Must I drink this, Giovanni?

Guas.
For my sake,
In earnest of thy love. Oh, we will drink
Together, thou and I, and go forth healed
Into the world!

Bea.
To love, then, and thy health!

[Music to the end of the scene. Beatrice drinks and hands Guasconti the phial.
Guas.
And this to thee, to thee!

[He drinks.
Bea.
Ave atque vale!

Guas.
No funeral words. Await our happy change.

Bea.
It comes, Giovanni. Here, here, in thine arms,
One moment close to thee, let me dream out
The foolish happy dream. Yes, thou and I
Have stretched our longing arms across the gulf,
And touched, touched once. Ah! could love do no more?
I fear I have wronged a noble heart in thine.
No time to weep all well!

[She frees herself and stands a moment her hand pressed to her heart.
Guas.
What ails thee?

Bea.
Death.

133

So poison casts out poison.

[She reels suddenly and falls.
Guas.
What have I done?

Bea.
Made thy face but a memory: for mine eyes
See only night, and lose thee evermore.
Thy hand, reach me thy hand.

Guas.
[Kneeling beside her and taking her hand.]
My love! My love!

Bea.
Oh, I am swept away from thee, away
Into the vast.

Guas.
Fool! Fool!

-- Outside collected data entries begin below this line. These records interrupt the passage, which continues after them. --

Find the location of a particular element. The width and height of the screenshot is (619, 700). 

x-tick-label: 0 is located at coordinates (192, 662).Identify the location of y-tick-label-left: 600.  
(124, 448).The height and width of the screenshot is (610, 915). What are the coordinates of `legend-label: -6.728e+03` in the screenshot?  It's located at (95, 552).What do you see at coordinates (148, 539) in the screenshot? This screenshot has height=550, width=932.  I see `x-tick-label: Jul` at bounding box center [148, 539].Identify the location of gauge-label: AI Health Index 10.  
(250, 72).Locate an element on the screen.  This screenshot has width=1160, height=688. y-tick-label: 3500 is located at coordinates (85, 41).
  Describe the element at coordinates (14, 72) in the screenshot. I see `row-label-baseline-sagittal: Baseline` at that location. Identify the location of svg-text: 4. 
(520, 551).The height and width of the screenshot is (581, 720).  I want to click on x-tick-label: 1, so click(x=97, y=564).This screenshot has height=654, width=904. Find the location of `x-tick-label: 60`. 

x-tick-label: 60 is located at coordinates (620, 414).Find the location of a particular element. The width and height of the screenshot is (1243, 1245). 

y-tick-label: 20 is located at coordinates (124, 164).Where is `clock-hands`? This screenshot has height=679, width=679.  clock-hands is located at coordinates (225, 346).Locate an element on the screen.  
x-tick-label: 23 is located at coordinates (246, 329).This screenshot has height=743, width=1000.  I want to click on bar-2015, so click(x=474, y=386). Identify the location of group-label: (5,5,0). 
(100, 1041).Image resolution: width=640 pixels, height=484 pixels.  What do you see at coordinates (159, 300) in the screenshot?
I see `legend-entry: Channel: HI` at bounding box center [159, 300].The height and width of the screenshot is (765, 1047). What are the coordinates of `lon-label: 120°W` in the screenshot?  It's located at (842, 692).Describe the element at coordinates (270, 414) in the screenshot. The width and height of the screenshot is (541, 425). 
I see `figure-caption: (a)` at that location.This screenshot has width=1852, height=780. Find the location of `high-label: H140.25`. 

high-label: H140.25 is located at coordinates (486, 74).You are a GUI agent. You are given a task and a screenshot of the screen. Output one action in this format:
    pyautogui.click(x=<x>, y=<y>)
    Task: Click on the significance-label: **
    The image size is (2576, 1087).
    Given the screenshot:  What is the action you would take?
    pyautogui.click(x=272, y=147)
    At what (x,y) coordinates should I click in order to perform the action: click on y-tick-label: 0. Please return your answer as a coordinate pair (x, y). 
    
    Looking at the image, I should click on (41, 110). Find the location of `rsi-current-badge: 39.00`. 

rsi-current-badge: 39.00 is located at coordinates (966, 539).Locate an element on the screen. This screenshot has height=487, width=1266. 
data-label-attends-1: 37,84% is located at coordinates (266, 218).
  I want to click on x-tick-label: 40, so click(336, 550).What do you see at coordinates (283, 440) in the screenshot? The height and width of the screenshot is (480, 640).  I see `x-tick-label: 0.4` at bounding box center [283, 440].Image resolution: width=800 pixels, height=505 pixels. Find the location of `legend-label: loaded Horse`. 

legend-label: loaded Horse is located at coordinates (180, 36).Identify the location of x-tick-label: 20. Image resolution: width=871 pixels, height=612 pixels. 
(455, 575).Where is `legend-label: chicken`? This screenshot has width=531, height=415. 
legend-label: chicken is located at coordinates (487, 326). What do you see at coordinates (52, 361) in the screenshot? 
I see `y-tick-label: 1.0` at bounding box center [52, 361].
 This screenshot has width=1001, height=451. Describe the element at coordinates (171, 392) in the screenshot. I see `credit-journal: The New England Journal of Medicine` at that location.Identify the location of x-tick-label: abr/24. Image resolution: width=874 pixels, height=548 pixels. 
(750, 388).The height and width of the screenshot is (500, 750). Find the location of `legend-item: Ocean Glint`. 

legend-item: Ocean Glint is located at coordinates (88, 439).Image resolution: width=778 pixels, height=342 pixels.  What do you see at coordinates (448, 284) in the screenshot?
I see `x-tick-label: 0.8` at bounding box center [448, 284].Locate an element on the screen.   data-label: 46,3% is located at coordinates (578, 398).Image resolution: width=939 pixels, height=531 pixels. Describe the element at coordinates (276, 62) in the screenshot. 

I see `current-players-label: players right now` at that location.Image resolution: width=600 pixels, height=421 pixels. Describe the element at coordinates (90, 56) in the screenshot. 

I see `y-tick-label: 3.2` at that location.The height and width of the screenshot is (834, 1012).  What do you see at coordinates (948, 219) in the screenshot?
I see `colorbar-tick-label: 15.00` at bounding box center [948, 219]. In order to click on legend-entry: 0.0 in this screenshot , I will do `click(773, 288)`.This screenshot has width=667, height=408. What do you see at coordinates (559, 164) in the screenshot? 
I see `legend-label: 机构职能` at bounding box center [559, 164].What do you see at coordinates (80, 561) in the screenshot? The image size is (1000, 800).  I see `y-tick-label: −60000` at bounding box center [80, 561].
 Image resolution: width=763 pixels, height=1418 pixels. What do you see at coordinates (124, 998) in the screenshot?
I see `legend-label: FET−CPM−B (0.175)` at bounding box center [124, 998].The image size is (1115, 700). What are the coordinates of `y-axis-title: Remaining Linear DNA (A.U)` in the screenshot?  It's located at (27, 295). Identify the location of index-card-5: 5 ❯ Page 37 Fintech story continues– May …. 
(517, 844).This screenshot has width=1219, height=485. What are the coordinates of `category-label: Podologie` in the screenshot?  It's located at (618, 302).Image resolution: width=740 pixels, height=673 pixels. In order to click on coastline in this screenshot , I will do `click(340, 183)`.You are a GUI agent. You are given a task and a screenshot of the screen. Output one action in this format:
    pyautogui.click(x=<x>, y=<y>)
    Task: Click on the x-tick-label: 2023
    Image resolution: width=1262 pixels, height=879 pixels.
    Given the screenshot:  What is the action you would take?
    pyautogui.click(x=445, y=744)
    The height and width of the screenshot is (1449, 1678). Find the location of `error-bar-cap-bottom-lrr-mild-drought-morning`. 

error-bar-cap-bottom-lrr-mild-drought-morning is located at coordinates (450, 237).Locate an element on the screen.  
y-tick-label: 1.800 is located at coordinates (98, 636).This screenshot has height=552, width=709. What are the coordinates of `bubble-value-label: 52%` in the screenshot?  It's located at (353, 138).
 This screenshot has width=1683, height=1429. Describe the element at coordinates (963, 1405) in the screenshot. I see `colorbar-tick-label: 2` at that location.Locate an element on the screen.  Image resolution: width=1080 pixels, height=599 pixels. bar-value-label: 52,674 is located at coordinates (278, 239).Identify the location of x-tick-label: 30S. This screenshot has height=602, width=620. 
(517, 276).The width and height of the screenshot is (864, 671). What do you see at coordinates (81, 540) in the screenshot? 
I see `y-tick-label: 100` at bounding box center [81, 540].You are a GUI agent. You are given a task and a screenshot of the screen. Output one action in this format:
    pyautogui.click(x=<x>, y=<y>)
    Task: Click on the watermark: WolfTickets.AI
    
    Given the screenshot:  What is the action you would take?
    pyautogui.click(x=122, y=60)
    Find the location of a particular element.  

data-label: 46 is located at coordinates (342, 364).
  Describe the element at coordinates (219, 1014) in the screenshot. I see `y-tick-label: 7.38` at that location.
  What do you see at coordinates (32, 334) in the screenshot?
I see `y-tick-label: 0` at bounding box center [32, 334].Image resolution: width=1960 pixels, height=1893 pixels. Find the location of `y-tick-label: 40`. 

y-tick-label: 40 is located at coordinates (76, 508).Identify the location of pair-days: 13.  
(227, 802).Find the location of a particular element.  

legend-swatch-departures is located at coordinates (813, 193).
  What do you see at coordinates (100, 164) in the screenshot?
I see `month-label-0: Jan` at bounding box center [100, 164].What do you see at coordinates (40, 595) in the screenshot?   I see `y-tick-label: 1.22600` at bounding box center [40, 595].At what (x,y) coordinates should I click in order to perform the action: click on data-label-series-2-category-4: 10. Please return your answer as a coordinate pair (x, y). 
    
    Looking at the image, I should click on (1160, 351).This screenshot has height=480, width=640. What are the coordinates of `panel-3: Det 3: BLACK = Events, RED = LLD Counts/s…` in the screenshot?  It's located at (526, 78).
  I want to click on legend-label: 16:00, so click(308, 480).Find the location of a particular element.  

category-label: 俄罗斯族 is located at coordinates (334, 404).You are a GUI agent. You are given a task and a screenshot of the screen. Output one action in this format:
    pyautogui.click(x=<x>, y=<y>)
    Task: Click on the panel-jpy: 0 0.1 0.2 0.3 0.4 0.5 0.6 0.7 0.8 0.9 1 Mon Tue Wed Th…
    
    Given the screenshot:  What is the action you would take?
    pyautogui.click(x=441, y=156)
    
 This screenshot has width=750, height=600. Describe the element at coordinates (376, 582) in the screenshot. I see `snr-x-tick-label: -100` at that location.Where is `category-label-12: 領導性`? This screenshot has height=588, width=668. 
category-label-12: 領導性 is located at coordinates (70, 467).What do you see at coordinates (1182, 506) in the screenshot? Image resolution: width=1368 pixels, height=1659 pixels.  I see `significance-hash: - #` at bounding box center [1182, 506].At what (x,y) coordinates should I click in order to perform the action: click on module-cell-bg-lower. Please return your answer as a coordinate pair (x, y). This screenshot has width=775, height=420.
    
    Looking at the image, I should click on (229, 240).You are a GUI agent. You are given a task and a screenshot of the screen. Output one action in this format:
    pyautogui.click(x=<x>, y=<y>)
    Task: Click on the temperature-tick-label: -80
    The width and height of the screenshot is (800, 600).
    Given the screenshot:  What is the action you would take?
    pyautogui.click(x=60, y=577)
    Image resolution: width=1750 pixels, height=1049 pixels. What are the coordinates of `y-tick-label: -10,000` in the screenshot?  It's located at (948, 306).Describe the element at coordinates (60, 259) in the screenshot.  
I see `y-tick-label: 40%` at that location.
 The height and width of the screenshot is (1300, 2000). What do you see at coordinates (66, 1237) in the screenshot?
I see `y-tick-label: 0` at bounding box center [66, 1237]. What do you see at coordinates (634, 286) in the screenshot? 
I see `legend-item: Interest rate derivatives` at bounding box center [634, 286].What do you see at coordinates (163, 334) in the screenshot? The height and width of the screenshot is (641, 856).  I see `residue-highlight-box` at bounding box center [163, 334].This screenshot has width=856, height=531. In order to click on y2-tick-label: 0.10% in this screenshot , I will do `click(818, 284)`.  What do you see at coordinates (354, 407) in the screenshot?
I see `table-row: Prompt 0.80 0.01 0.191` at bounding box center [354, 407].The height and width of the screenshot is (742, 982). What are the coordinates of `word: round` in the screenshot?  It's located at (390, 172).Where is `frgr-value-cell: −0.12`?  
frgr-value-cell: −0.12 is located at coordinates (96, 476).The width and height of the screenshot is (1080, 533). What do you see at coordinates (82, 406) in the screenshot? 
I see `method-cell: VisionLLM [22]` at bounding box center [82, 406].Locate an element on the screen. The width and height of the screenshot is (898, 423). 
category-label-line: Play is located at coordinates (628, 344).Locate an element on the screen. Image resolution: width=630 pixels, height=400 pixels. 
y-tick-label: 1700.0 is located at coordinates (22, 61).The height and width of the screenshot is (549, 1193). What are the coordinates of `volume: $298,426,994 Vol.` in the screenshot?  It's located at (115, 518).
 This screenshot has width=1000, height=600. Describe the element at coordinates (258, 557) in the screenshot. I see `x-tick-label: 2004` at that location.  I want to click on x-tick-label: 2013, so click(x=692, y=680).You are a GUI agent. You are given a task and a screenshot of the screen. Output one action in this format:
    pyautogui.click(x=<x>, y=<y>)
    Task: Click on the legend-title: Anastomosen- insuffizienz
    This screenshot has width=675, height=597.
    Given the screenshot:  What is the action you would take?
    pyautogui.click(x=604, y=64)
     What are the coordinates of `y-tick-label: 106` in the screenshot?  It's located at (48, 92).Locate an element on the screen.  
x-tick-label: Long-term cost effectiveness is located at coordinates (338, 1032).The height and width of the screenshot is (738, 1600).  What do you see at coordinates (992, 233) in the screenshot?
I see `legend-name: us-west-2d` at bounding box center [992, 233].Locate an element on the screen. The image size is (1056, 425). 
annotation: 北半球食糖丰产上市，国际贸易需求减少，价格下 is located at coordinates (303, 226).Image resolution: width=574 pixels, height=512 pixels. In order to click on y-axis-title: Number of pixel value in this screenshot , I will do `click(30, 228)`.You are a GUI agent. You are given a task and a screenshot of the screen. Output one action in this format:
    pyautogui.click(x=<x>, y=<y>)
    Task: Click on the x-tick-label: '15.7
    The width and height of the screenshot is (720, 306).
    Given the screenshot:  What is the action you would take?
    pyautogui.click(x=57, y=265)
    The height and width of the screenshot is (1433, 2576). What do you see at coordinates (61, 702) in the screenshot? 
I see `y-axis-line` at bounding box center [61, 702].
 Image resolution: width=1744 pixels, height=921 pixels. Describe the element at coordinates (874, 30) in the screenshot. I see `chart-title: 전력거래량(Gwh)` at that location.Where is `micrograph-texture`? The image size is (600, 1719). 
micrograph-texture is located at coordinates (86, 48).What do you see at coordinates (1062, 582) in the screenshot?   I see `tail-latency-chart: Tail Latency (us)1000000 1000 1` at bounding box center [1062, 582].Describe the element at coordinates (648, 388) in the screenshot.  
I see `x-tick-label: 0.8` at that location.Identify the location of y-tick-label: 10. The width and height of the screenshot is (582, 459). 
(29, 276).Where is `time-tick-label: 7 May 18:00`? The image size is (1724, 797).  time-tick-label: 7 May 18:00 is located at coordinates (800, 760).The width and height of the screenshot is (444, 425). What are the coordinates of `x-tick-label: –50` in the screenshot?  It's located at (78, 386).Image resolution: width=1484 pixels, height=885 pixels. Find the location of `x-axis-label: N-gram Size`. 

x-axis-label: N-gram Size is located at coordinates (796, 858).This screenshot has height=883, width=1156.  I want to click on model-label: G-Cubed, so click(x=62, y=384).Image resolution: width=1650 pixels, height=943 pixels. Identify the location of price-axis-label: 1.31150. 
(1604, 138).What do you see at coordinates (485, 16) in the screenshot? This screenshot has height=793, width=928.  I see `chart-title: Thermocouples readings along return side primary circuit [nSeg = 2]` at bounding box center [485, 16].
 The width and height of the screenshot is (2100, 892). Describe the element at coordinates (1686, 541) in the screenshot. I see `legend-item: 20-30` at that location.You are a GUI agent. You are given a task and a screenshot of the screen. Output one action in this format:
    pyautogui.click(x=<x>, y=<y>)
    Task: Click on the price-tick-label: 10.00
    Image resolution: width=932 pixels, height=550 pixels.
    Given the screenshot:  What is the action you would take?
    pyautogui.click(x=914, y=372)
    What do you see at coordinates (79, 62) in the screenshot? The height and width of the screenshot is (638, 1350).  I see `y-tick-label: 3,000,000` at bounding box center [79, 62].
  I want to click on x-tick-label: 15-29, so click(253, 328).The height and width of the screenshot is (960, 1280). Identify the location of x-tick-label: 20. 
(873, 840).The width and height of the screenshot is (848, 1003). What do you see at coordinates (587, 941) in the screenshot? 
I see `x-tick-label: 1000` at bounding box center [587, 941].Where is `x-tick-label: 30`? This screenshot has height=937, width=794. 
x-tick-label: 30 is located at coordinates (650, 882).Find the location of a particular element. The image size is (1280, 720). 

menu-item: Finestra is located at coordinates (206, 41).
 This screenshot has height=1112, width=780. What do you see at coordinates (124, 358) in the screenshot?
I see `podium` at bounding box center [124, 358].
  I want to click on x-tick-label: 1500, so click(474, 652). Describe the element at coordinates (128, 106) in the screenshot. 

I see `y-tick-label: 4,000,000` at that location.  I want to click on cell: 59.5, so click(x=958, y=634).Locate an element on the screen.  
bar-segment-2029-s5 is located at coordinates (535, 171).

Mock me, ye fiends.
Beatrice!

Bea.
O farewell! We two may meet—
Perchance—long ages hence—

[She dies.
Guas.
Wilt thou escape me?
Through life's dark postern slip into the void?
See, I plunge after, and will follow thee,
Æons on Æons, till my flaming feet
Bear me to thy pure presence. Speed me, God!
[Crosses himself.
Sweet, let me sip from thy untasted lips
Death's drowsy wine.
[He kisses her.
Lend me thy breast, my love,
To pillow my last sleep. I come, I come!
The moth dies in the star.

[He dies. Rappaccini appears behind in the garden.
Rappa.
The wedding banquet waits. Come in, my children.